The transcript of the grand jury hearing on June 23, 1993 was received into evidence. The transcript contained the testimony of Honolulu Police Officer Michael Cusumano, the investigating officer, and Rudy Wood, the hotel security officer who discovered the subject drugs and drug paraphernalia. The questions asked of Officer Cusumano and the answers he gave at the Grand Jury hearing were exactly as written by Deputy Seto. An examination of witness Woods’ testimony indicates that, while he did not testify exactly as the answers were written, his testimony followed the script provided by the State.
*293 In this case, the prosecutor provided the witnesses with the questions that would be propounded to the grand jury witnesses and the answers to those questions. The grand jury was not informed that the pros-. ecutor had provided the answers to the witnesses. The justification for providing answers is to make the proceedings more efficient and less lengthy. However, in doing this, the prosecution in effect suggested the words which should constitute the witnesses’ tesimony [sic].
In Hawaii, constitutional due process requires a fair and impartial grand jury proceeding. State v. Rodrigues, 63 Haw. 412, 417, 629 P.2d 1111 (1981).

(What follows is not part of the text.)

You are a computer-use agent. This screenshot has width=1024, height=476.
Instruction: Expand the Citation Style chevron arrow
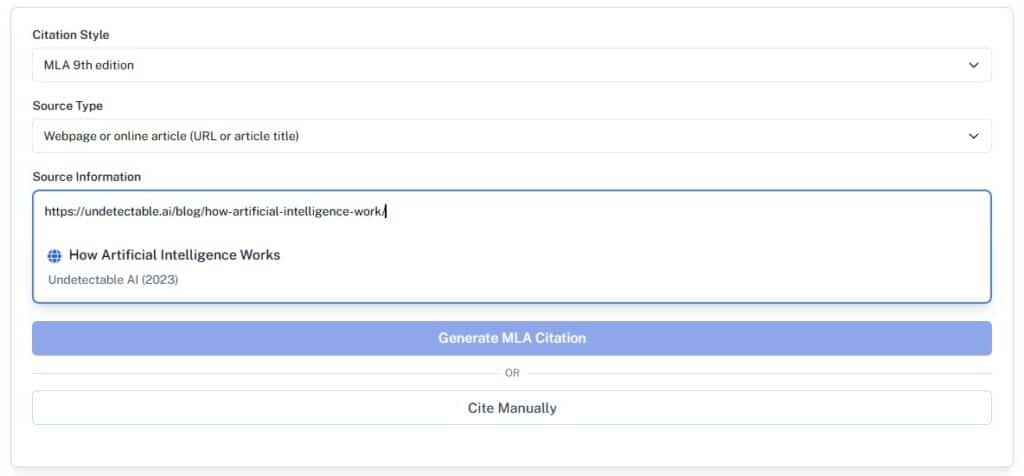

A tendency to prejudice the grand jury may be present when a prosecutor engages in conduct which invades the province of the grand jury. State v. Joao, 53[sic] Haw. 226, 229, 491 P.2d 1089 (1971). The province of the grand jury is to serve as a barrier to reckless or unfounded charges and to serve as a “ ‘shield against arbitrary or oppressive action, by insuring that serious criminal accusations will be brought only upon the considered judgment of a representative body of citizens ... State v. Kahlbaun, 64 Haw. 197, 203, 638 P.2d 309 (1981)[(]quoting United States v. Mandujano, 425 U.S. 564, 571, 96 S.Ct. 1768, 1774, 48 L.Ed.2d 212 (1976), State v. Pacific Concrete & Rock Co., 57 Haw. 574, 560 P.2d 1309 (1977)[)].